Pathophysiology of levodopa-induced dyskinesia: Insights from multimodal imaging and immunohistochemistry in non-human primates

Background: Dopaminergic and serotonergic degenerations alter pharmacological neurotransmission and structural markers in Parkinson's disease (PD). Alteration of diffusion measures in key brain regions depict MPTP/MDMA lesions in the monkey model of PD. Whether dopatherapy impacts such diffusion measures remains an open question. Objectives: The aim of this study was to investigate the consequences of L-DOPA treatment on diffusion alterations, PET imaging and immunohistochemical markers in MPTP/MDMA-intoxicated monkeys. Methods: We acquired PET imaging and measures of mean diffusivity and fractional anisotropy longitudinally and correlated them with behavior and post-mortem fiber quantification.
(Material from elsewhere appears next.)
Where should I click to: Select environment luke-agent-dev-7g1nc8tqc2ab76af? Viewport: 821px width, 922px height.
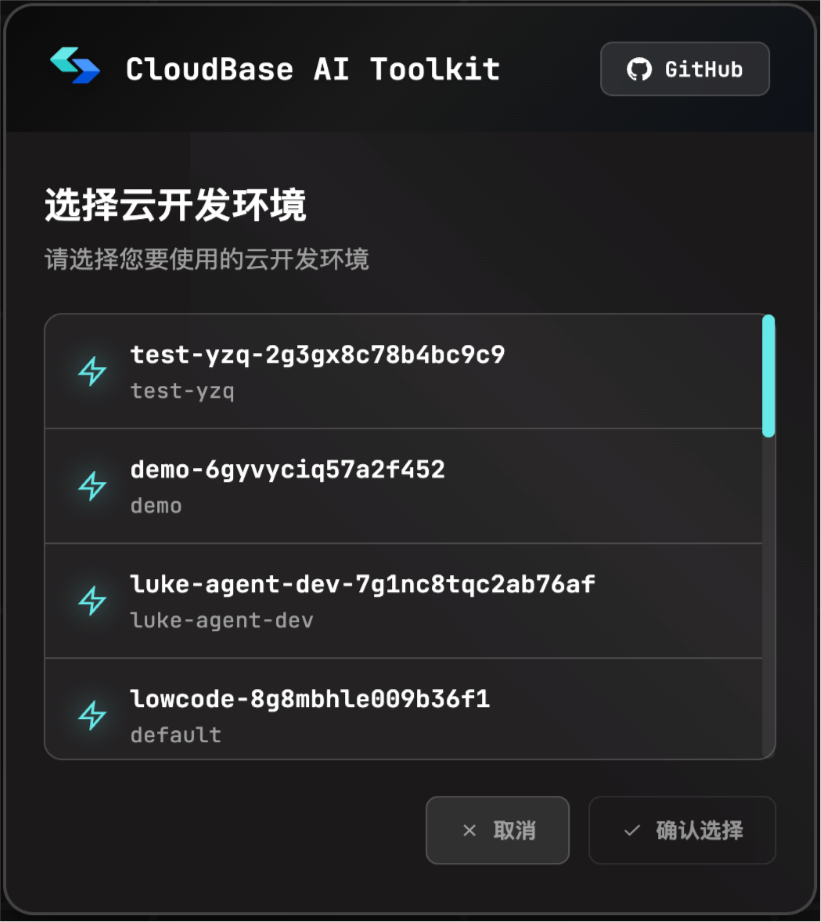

Results: Severity of L-DOPA-induced dyskinesia was correlated to serotonin transporter radioligand binding increases in the ventral striatum and the anterior cingulate cortex and decreases of mean diffusivity in the ventral striatum. After lesion of serotonergic fibers by MDMA and the second L-DOPA period, diffusion measures were no more altered while the serotonergic binding still increased in all regions of interest, despite abolition of dyskinesia. Interestingly, in the anterior cingulate cortex, the SERT radioligand binding was negatively correlated to the number of SERT fibers. Conclusion: These results show that the increase of SERT radioligand binding is not systematically paralleled by an increase of SERT fibers and does not always reflect the presence of LID. More specifically, our study suggest that SERT increase may be underpinned by an increased density of serotonergic fibers after MPTP and the first L-DOPA period, and by an elevation of SERT itself after MDMA and the second L-DOPA period. This highlights that DTI is complementary to PET imaging to decipher pathophysiological mechanisms underlying L-DOPA-induced dyskinesia in a non-human primate model of PD.